_Requirements_
Extend the film review of the documentary Dahomey below, picking up right after its last sentence.

_Passage_
:::
Objects have lives. We invest them with meaning, pouring parts of ourselves into inanimate things so that their significance takes on greater and yet more deeply intimate importance in our lives and our psychology. “We must not forget that an object is the best messenger of a world beyond nature,” wrote Roland Barthes, “one can easily see in an object at once a perfection and an absence of origin, a closure and a brilliance, a transformation of life into matter (matter is far more magical than life), and in a word a silence which belongs to the realm of fables.” Whether Mati Diop was familiar with that quote or not, her documentary Dahomey vividly brings Barthes’ ideas to life as she follows the journey of 26 restituted cultural artefacts from their exile in Paris’ musée du quai Branly back to their nation of origin in Benin. With her characteristic melding of the cerebral and poetic, Diop challenges her audience to explore such weighted topics as colonialization, cultural responsibility and the meaning of heritage in a world often struggling to just get by.
Divided into sections, from the packing up of the treasures to their journey, then on to their celebratory welcome and installation followed by a lively university debate, the film is a compact, perceptive think-piece whose one misstep – to this critic’s ears – is the computer-generated hollow metallic voice given to the statues, which turns them into slightly ridiculous sci-fi villains rather than the souls of once worshiped objects grappling with the experience of exile and return. Setting this cavil aside, Dahomey is the kind of visually striking creative documentary from a rising art house star that should easily find global distribution despite its 67-minute length.
In November 2021, after years of negotiations, 26 objects from Benin, formerly Dahomey, were returned to the nation from which they’d been plundered by French troops in the 1890s. Diop doesn’t follow the endless negotiations preceding the restitution, nor does she cover the French curators’ examination of the wood and bronze objects in readiness for their departure: it begins with their being crated up, the camera and mic seemingly placed within the box alongside the bochio statue of King Ghezo as the lid is power-screwed down (the sound design is especially evocative). Rightfully accompanying them on their journey is the Beninois historian Calixte Biah, movingly overseeing their departure.
Once the plane touches down in Cotonou, the crates are rapturously fêted by people lining the streets before ultimately entering the Palais de la Marina for exhibition. Though widely covered in international news at the time, the arrival and display of these treasures still delivers an emotional punch, becoming a stirring celebration of the return of war booty whose spiritual, historic and artistic heritage for the nation has increased through their 130-year exile. What takes Dahomey to another level beyond celebration is what comes next, when Diop organized a public forum with students at the University of Abomey-Calavi to discuss the meaning of restitution and the role these objects have in contemporary Beninois society.
:::
_Record extracts_
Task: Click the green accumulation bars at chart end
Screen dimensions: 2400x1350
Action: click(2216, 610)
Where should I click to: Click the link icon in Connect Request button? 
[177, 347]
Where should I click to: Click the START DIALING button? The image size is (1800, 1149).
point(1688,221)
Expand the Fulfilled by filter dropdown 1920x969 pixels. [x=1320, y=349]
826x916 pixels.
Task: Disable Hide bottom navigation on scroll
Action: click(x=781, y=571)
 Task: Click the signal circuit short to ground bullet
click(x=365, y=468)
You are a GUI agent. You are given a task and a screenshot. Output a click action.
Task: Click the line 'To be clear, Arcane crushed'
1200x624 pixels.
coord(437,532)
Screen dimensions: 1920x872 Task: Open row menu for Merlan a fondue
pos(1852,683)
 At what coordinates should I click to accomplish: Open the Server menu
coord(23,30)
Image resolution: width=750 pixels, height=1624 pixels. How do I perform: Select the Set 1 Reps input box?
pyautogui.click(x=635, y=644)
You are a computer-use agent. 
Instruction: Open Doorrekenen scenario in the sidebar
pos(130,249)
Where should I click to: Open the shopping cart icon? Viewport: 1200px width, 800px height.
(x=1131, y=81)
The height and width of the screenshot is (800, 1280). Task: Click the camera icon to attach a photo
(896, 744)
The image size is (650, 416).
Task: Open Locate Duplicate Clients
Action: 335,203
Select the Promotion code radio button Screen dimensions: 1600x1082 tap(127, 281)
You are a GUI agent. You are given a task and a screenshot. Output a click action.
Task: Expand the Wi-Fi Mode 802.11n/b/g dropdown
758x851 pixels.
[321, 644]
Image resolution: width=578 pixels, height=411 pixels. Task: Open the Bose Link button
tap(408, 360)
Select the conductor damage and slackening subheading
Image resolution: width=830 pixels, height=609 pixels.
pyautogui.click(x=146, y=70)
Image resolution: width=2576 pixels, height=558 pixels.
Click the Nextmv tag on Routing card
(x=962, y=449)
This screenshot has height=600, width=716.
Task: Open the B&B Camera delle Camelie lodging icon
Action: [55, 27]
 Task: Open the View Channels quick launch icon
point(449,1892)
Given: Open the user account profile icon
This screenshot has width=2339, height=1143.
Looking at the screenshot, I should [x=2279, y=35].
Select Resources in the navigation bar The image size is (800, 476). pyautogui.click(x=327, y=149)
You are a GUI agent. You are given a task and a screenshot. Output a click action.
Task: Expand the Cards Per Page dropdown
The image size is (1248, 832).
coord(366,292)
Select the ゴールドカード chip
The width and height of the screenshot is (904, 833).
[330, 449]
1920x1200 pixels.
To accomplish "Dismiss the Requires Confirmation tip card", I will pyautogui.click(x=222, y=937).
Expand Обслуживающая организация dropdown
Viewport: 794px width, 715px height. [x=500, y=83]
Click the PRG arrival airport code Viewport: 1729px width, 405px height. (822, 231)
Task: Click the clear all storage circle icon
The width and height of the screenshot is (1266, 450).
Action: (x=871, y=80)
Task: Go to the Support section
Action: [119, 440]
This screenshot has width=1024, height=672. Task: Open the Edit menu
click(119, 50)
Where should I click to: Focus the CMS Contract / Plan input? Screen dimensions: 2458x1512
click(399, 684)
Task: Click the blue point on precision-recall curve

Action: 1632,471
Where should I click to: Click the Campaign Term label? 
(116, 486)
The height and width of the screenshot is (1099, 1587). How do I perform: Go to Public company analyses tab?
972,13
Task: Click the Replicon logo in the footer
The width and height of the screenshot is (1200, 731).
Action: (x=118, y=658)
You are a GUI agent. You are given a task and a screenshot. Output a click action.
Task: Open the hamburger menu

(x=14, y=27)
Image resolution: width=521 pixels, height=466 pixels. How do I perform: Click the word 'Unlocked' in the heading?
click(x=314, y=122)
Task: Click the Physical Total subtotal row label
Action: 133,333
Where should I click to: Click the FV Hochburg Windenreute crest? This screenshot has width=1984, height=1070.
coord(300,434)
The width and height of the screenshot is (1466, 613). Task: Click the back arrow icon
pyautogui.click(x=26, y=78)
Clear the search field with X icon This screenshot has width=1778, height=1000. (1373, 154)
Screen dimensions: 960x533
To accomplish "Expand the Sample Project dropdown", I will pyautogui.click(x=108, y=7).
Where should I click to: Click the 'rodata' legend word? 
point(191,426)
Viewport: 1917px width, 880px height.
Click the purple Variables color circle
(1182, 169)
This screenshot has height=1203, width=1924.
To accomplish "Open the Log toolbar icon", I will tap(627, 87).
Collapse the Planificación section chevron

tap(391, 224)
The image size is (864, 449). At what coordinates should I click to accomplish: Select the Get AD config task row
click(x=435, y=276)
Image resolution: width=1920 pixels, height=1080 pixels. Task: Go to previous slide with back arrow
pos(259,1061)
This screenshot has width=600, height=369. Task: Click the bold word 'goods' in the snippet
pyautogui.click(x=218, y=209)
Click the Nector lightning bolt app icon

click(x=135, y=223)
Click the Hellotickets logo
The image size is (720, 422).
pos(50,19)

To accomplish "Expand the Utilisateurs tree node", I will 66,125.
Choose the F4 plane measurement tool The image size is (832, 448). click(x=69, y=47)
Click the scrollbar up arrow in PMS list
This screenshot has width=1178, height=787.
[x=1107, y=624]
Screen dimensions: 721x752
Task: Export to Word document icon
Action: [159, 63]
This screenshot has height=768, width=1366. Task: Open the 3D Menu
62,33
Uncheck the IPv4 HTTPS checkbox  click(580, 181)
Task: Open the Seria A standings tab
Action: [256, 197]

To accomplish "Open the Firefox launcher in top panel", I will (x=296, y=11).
:::
_Result_
The students understandably have a lot to unpack, and Diop allows it to play out – beautifully edited down, of course – without privileging any point of view. A major part of the discussion is the estimated 7,000 objects still remaining abroad, and many express anger that they’ve not also been returned. The legacy of colonization, the rape of the country and the current political climate are all debated alongside considerations of the active religious/spiritual significance the objects have now that they’re back on native soil. No doubt there was a tremendous amount of footage for Diop and editor Gabriel Gonzalez to weigh up, and they’ve chosen judiciously, though one can imagine a Blu-ray extra in which the full debate is allowed to play out.
Wisely, Diop chooses not to directly wade into the broader debate on restitution and the hotly contested topic of what does and does not belong in the museums of colonizing countries. At the film’s start there’s a shot of the giant Olmec head in the atrium of the musée du quai Branly but this is the sole moment where the larger question is silently acknowledged, and Diop also doesn’t mention other museums who’ve recently returned priceless examples of Benin bronzes to Nigeria. Dahomey is more focused than that and all the richer for it, allowing Benin’s youth to take control of the conversation with all their emotions and the (at times) limited perspectives of university students the world over. In a country still wrestling with the insidious poison of colonialism and finally able to assert ownership over their cultural wealth, with all the concomitant pride attached, it’s up to this generation to decide what inner lives these objects still have, and how to re-integrate them into the soul of a nation.
Director: Mati Diop
Written by: Mati Diop, with Makenzy Orcel
With: Calixte Biah, Alain Godonou, Abdoulaye Imorou, Paul Timothée Doto, Jules Bocco, Richard J.V. Sogan, Didier Donatien Alihonou
Producers: Eve Robin, Judith Lou Levy, Mati Diop
Cinematography: Joséphine Drouin Viallard
Editing: Gabriel Gonzalez
Music: Dean Blunt, Wally Badarou
Sound: Corneille Houssou, Nicolas Becker, Cyril Holtz
Production companies: Les Films du Bal (France), Fanta Sy (Senegal), Arte France Cinéma (France), in association with Saturday Films
World sales: Les Films du Losange
Venue: Berlinale (International competition)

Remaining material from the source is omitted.